───── Input data

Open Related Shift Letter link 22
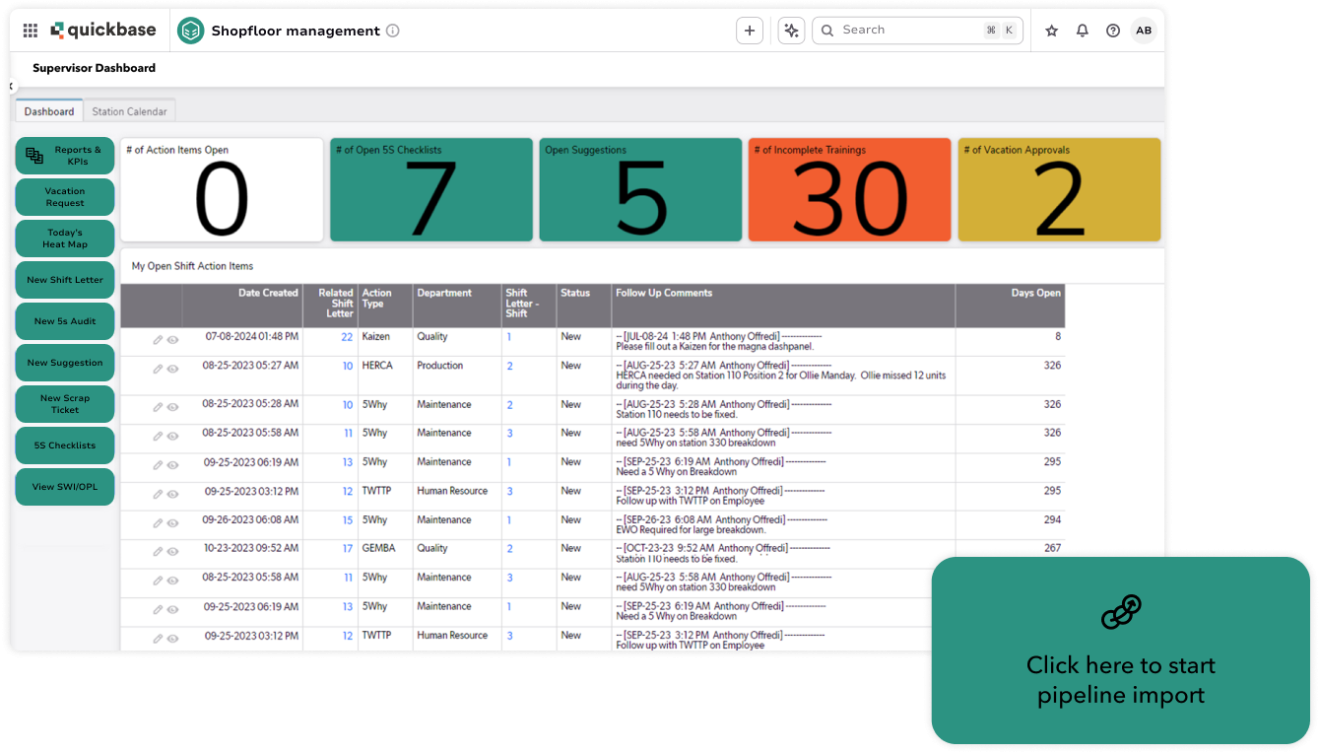This screenshot has width=1320, height=754. [347, 337]
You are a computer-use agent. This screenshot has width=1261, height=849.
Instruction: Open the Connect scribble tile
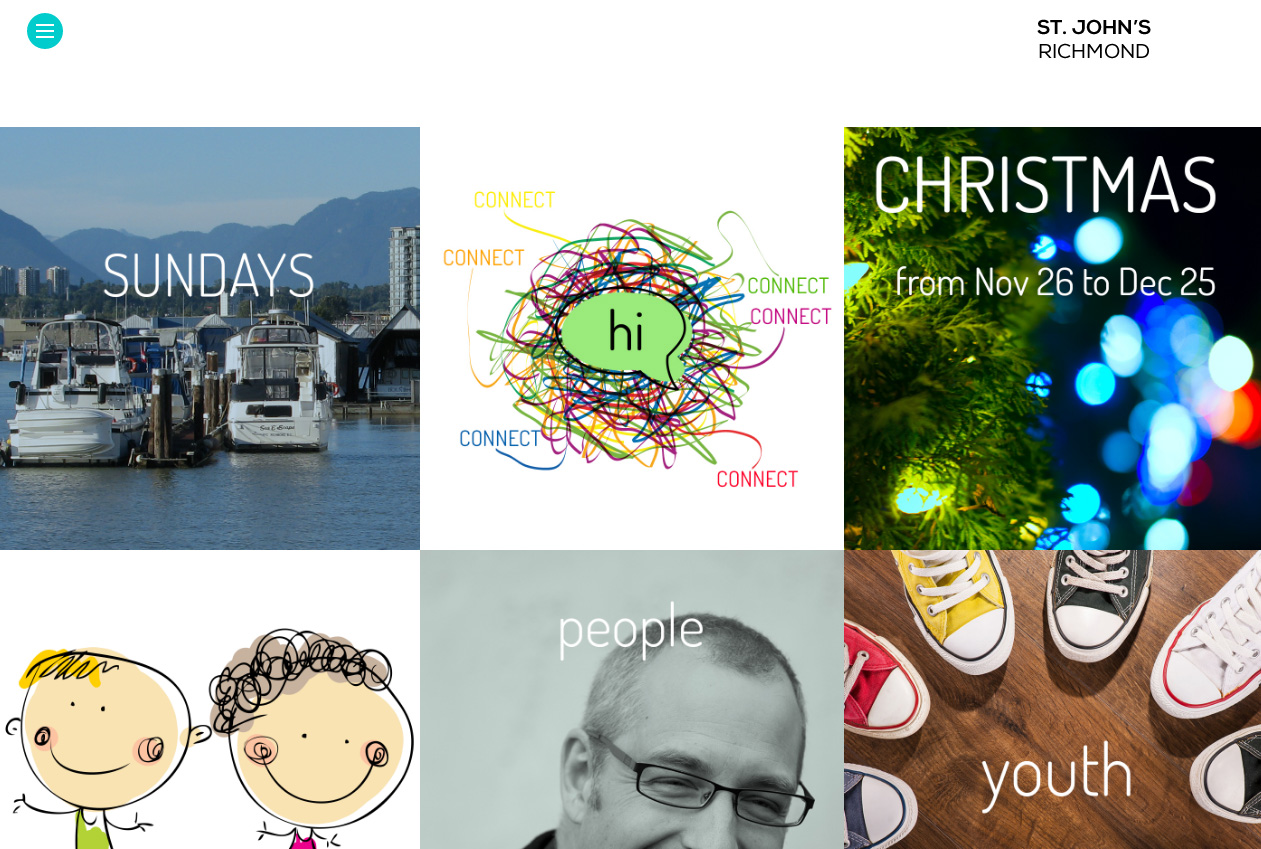(x=632, y=338)
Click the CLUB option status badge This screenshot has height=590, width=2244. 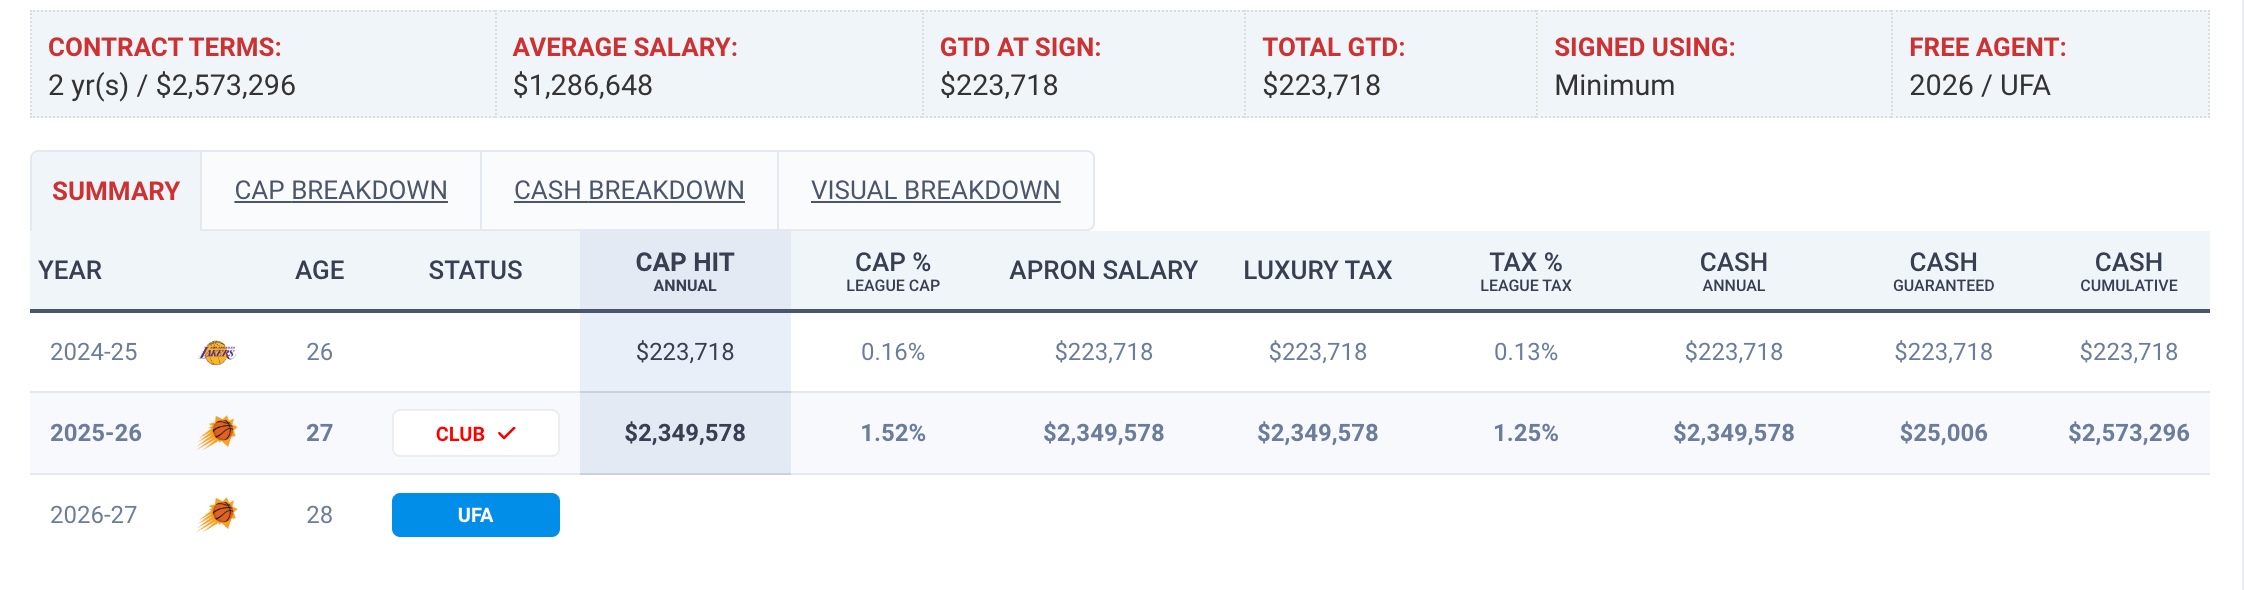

──────────

→ Activity
Retype the records verbatim, but not their images.

→ Answer to this problem
Open Related Shift Letter link 22
This screenshot has width=1320, height=754. [347, 337]
You are a computer-use agent. This screenshot has width=1261, height=849.
Instruction: Open the Connect scribble tile
(x=632, y=338)
Click the CLUB option status badge This screenshot has height=590, width=2244. 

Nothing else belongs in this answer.